Nama Abu Nawas atau Abu Nuwas merupakan nama yang sudah tidak asing lagi di telinga kita. Saking masyhurnya, sampai nama aslinya malah jarang di kenal. Abu Nawas adalah Abu Ali al-Hasan bin Hani al-Hakami. Dia dilahirkan pada 145 H (747 M ) di kota Ahvaz di negeri Persia (Iran sekarang), dengan darah dari ayah Arab dan ibu Persia mengalir di tubuhnya. Ayahnya, Hani al-Hakam, merupakan anggota legiun militer Marwan II. Sementara ibunya bernama Jalban, wanita Persia yang bekerja sebagai pencuci kain wol. Sejak kecil ia sudah yatim. Sang ibu kemudian membawanya ke Bashrah, Irak. Di kota inilah Abu Nawas belajar berbagai ilmu pengetahuan.

Masa mudanya penuh perilaku kontroversial yang membuat Abu Nawas tampil sebagai tokoh yang unik dalam khazanah sastra Arab Islam. Meski begitu, sajak-sajaknya juga sarat dengan nilai sprirtual, di samping cita rasa kemanusiaan dan keadilan. Abu Nawas belajar sastra Arab kepada Abu Zaid al-Anshari dan Abu Ubaidah. Ia juga belajar Al-Quran kepada Ya’qub al-Hadrami. Sementara dalam Ilmu Hadis, ia belajar kepada Abu Walid bin Ziyad, Muktamir bin Sulaiman, Yahya bin Said al-Qattan, dan Azhar bin Sa’ad as-Samman. Pertemuannya dengan penyair dari Kuffah, Walibah bin Habab al-Asadi, telah memperhalus gaya bahasanya dan membawanya ke puncak kesusastraan Arab. Walibah sangat tertarik pada bakat Abu Nawas yang kemudian membawanya kembali ke Ahwaz, lalu ke Kufah.
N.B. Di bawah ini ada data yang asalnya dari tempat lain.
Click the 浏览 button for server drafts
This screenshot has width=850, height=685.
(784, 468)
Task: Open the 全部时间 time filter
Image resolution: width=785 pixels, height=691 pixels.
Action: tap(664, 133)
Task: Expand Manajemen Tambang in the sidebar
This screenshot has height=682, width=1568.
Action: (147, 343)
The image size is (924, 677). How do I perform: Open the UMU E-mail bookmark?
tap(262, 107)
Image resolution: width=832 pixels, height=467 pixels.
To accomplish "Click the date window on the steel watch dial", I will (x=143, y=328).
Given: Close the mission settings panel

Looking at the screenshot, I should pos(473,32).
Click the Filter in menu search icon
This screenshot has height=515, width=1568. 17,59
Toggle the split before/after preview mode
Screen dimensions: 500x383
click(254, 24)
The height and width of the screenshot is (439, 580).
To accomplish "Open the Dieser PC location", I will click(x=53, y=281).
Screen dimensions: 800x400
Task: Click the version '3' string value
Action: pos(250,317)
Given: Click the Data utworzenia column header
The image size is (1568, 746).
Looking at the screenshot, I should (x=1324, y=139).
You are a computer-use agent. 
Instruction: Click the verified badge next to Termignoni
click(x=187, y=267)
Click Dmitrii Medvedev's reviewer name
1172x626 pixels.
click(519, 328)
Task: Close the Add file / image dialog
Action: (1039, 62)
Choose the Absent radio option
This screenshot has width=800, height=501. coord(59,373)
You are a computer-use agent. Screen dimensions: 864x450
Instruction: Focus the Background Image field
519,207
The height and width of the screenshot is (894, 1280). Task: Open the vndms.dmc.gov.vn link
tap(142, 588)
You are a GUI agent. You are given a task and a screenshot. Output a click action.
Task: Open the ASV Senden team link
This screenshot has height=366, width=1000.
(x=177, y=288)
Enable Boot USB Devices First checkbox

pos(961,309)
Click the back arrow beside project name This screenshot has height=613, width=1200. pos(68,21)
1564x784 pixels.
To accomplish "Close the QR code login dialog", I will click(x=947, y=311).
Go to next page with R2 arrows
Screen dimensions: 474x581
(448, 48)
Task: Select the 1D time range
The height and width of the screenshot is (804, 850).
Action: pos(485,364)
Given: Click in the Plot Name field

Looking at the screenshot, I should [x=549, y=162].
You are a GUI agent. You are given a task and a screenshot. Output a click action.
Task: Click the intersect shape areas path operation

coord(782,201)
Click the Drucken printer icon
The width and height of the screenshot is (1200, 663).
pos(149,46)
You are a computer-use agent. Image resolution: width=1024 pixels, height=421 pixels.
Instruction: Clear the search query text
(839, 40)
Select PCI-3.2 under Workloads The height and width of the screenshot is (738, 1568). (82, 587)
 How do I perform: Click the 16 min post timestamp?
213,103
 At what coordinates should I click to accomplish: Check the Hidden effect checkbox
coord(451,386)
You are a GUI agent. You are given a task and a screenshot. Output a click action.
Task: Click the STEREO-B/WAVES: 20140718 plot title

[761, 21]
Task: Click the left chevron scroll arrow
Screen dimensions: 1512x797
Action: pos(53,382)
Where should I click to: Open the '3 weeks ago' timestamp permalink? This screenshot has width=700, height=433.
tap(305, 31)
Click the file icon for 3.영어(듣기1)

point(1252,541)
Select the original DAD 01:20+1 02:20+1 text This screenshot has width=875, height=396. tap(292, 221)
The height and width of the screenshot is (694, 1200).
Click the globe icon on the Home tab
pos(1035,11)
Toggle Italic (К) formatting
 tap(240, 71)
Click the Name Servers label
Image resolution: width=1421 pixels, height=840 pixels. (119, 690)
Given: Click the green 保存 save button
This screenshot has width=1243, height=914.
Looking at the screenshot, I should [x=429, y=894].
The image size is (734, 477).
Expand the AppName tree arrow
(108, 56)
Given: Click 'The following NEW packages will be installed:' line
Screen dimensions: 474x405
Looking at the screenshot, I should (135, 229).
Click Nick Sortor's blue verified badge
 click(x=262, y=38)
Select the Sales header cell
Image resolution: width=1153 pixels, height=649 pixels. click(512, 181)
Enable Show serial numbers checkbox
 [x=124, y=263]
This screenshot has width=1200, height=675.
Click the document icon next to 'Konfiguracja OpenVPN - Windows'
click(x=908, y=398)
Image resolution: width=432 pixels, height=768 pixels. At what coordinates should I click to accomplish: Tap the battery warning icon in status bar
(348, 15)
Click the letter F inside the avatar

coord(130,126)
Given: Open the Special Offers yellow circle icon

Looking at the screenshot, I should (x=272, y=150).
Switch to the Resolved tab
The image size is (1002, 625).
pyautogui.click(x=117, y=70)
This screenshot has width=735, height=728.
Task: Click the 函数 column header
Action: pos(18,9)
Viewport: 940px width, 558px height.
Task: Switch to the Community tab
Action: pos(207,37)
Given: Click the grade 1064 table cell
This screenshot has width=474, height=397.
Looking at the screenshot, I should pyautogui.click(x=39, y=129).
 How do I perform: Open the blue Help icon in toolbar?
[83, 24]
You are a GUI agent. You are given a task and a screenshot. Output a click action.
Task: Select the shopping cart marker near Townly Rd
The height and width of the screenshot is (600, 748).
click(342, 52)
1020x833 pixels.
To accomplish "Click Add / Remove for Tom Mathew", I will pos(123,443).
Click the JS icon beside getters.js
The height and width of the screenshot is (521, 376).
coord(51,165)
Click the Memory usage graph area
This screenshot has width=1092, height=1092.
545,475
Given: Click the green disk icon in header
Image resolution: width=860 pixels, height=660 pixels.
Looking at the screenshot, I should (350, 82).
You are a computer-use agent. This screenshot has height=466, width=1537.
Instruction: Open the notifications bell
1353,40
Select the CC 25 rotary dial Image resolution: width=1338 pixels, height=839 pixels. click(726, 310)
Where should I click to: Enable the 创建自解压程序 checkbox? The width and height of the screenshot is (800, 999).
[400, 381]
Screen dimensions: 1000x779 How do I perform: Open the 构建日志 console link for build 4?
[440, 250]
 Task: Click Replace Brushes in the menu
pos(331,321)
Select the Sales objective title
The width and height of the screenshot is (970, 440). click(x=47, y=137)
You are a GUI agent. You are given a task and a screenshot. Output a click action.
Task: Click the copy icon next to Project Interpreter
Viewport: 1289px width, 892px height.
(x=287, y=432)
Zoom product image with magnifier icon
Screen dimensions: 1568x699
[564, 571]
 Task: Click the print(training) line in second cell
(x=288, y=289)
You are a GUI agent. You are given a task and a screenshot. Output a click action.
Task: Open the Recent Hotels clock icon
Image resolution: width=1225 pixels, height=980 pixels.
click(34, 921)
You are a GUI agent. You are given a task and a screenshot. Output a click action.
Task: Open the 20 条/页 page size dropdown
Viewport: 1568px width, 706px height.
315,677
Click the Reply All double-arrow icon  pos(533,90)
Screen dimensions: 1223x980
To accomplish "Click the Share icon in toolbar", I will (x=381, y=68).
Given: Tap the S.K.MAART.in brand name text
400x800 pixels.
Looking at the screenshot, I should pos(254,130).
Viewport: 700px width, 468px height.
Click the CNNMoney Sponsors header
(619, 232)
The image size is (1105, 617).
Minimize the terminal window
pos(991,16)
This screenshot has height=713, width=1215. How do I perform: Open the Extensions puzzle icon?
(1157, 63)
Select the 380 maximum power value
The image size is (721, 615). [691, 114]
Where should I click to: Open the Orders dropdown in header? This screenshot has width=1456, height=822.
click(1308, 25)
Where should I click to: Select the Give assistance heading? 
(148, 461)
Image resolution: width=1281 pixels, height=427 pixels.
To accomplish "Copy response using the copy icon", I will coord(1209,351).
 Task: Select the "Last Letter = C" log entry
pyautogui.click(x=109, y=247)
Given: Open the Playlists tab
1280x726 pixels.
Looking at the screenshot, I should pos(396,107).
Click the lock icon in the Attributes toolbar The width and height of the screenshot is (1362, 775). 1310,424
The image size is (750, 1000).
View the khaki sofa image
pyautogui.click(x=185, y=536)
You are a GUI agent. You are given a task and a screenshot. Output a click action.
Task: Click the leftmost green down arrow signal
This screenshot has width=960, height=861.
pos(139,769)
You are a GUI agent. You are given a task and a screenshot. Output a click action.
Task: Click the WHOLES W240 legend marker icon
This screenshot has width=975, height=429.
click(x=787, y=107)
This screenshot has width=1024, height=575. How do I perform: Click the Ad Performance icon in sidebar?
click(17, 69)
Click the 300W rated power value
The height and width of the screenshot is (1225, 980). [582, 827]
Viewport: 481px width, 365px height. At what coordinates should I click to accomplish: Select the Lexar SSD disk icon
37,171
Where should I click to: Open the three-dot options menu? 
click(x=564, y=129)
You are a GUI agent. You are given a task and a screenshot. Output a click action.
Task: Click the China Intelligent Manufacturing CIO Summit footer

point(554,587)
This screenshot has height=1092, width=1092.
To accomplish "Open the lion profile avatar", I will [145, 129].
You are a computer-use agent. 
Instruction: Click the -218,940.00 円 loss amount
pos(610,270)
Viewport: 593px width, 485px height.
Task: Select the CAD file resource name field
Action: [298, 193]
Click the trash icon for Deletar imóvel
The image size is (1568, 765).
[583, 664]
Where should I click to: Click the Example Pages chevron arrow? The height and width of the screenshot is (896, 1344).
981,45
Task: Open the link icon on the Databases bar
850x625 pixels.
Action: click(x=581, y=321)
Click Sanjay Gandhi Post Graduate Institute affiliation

Di Kuffah bakat Abu Nawas digembleng. Ahmar menyuruh Abu Nawas berdiam di pedalaman, hidup bersama orang-orang Arab Badui untuk memperdalam dan memperhalus bahasa Arab.
Kemudian ia pindah ke Baghdad. Di pusat peradaban Dinasti Abbasyiah inilah ia berkumpul dengan para penyair. Berkat kehebatannya menulis puisi, Abu Nawas dapat berkenalan dengan para bangsawan. Namun karena kedekatannya dengan para bangsawan inilah puisi-puisinya pada masa itu berubah, yakni cenderung memuja dan menjilat penguasa.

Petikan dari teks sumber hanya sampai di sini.